Only the lines from the one containing "Click the Indonesian flag icon" through the end of the data below are to be repeated, exactly as given, without pictures.
-=-=-
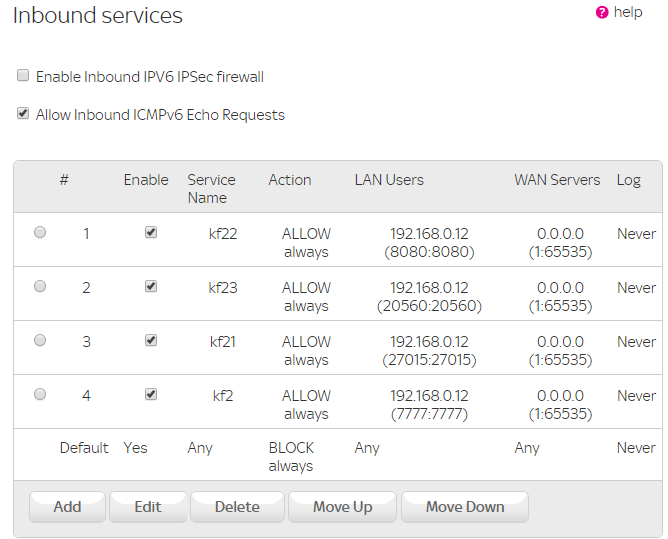Click the Delete button
Image resolution: width=668 pixels, height=539 pixels.
click(x=237, y=507)

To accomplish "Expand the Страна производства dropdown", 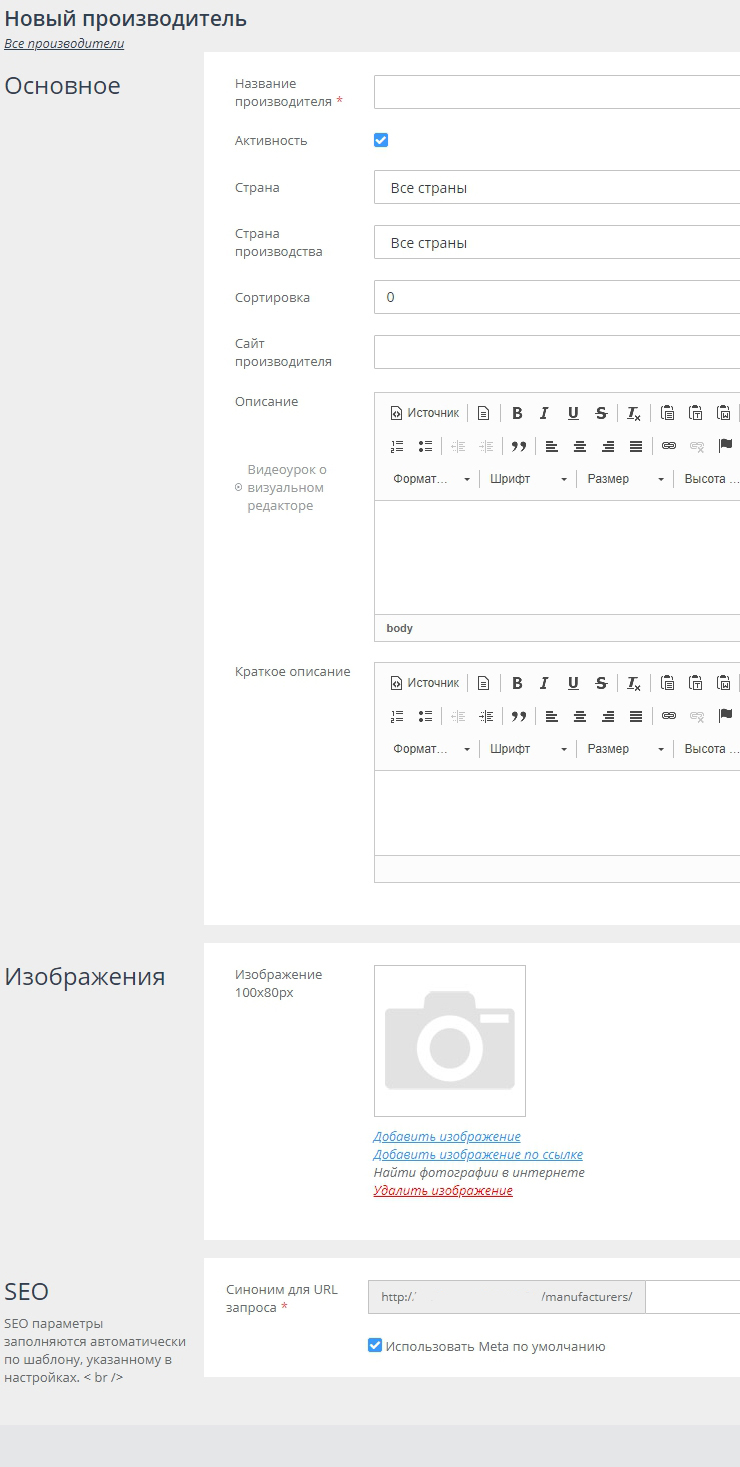I will (557, 243).
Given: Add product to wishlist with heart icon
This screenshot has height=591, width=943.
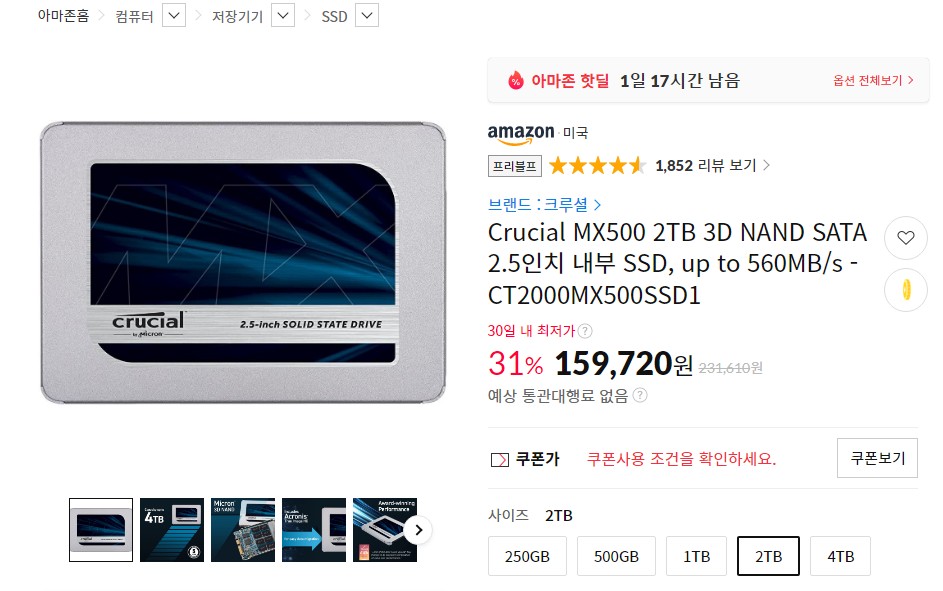Looking at the screenshot, I should tap(906, 238).
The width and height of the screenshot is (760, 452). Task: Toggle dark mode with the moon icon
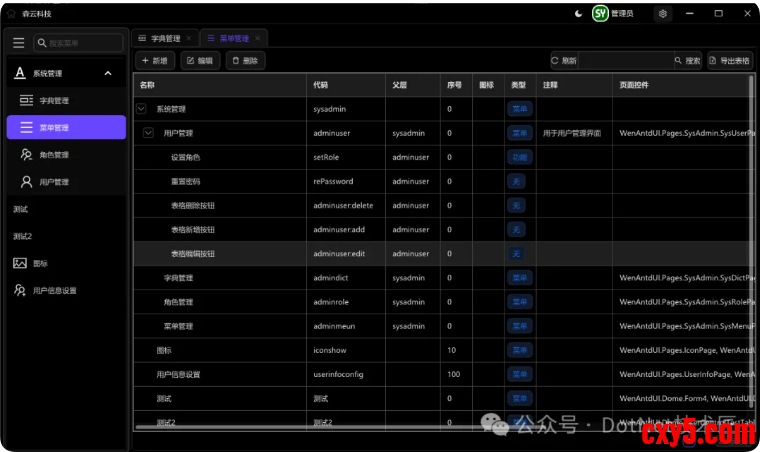point(579,14)
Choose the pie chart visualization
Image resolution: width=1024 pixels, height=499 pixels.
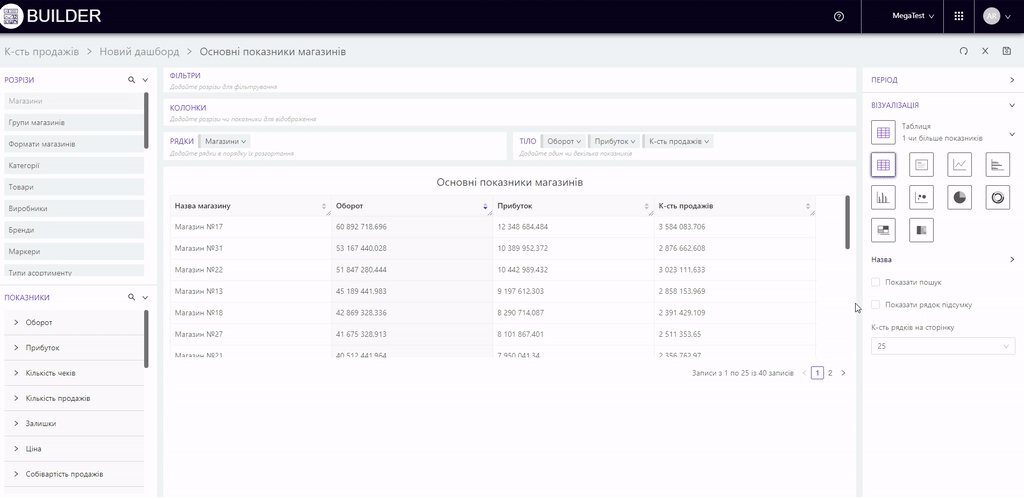click(x=960, y=197)
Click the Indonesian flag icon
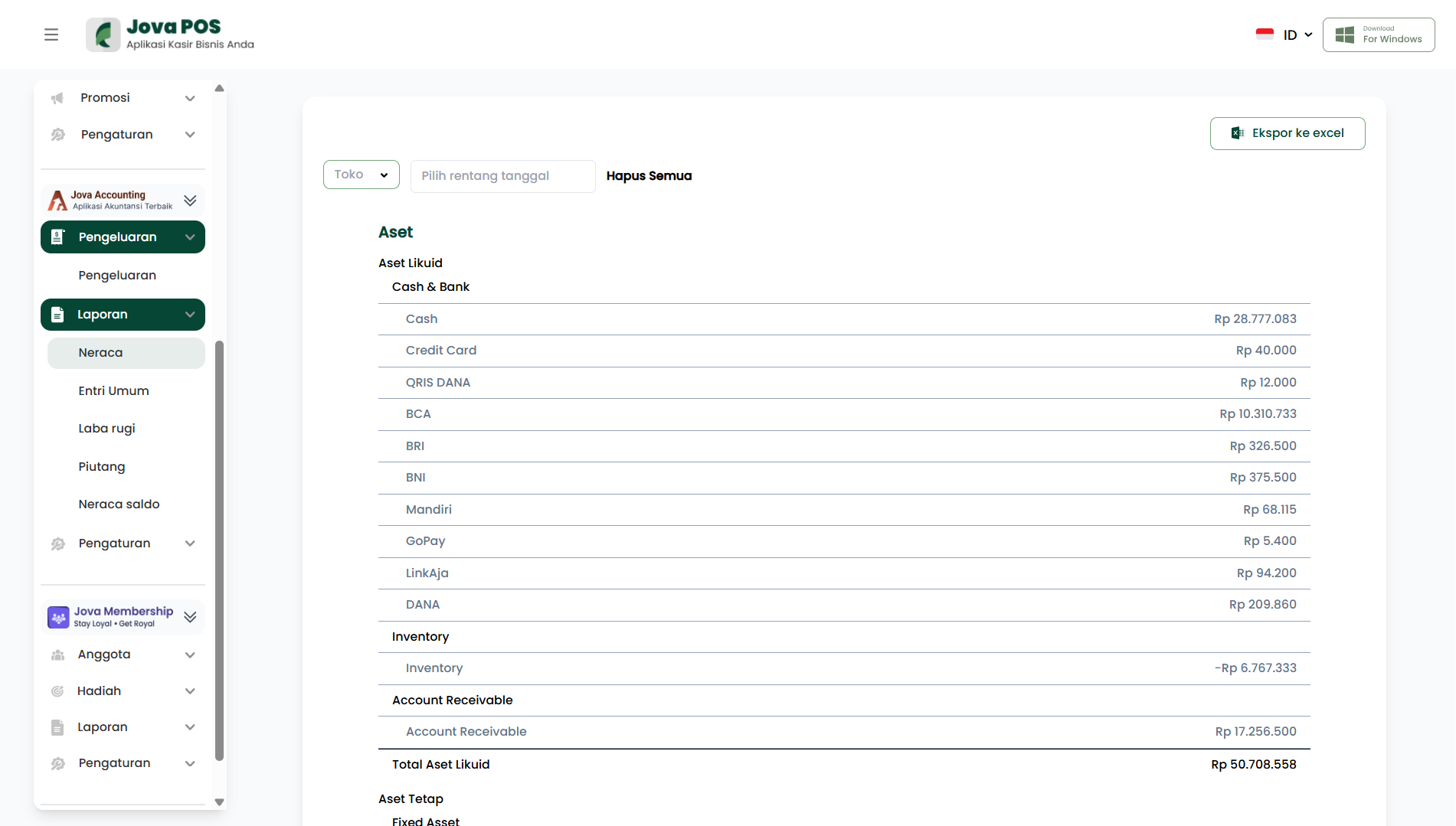This screenshot has width=1456, height=826. pyautogui.click(x=1265, y=34)
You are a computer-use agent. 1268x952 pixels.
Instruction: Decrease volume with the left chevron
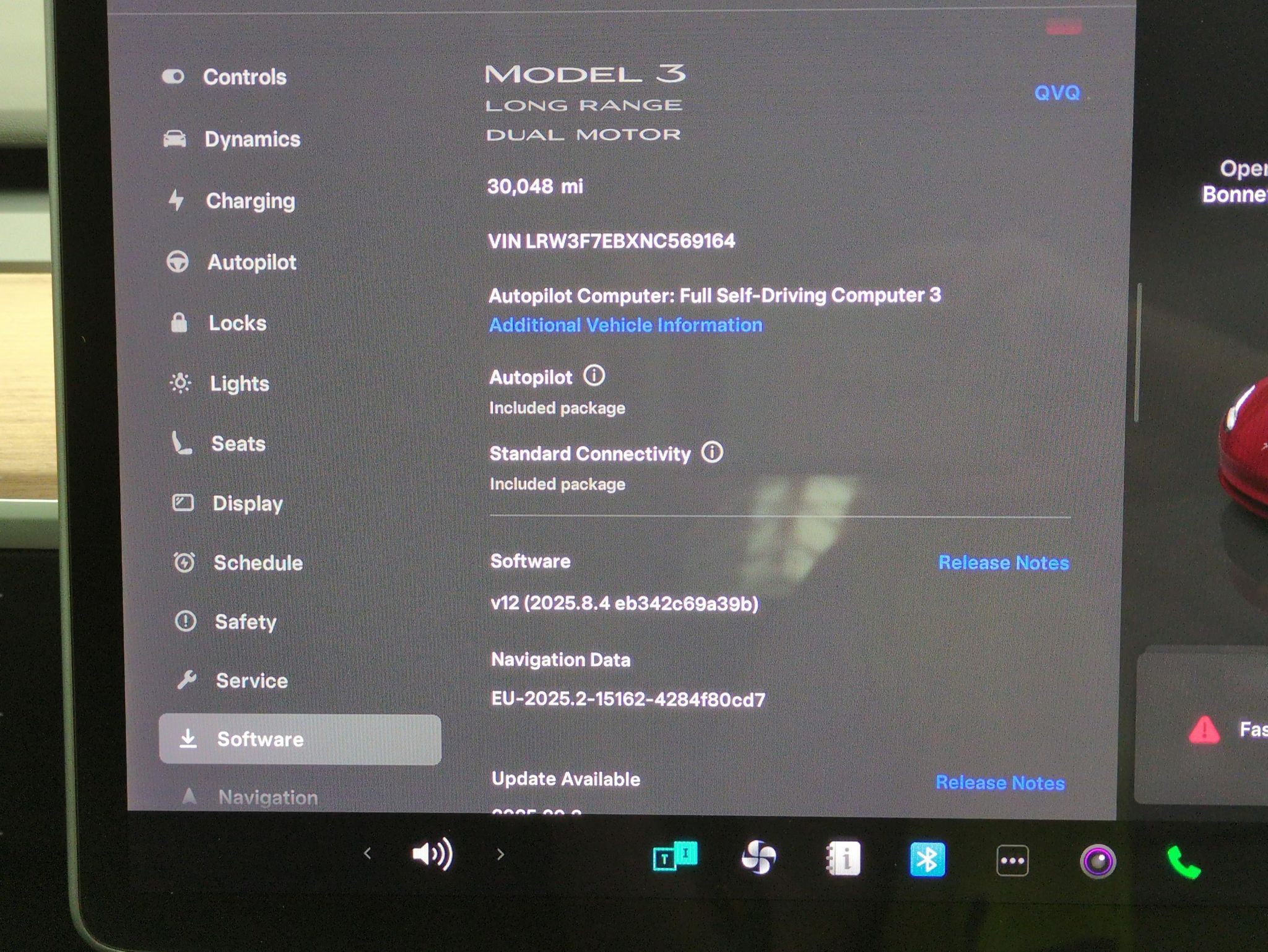pos(367,854)
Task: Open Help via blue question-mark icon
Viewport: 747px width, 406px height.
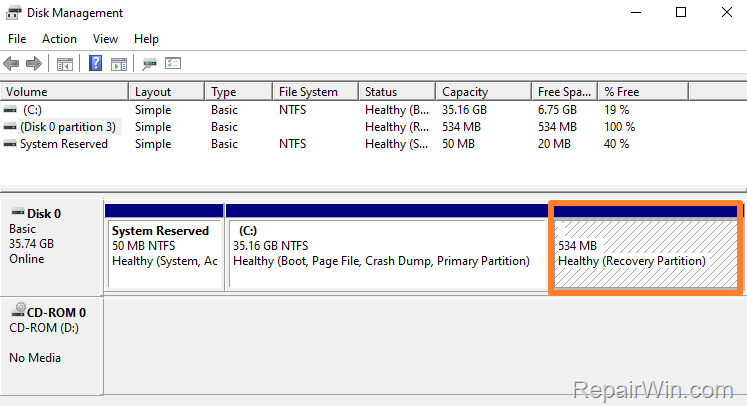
-=-=-
* [Solution]:
Click the Indonesian flag icon
This screenshot has width=1456, height=826. pyautogui.click(x=1265, y=34)
You are a computer-use agent. 1268x952 pixels.
Instruction: Decrease volume with the left chevron
pos(367,854)
Task: Open Help via blue question-mark icon
Viewport: 747px width, 406px height.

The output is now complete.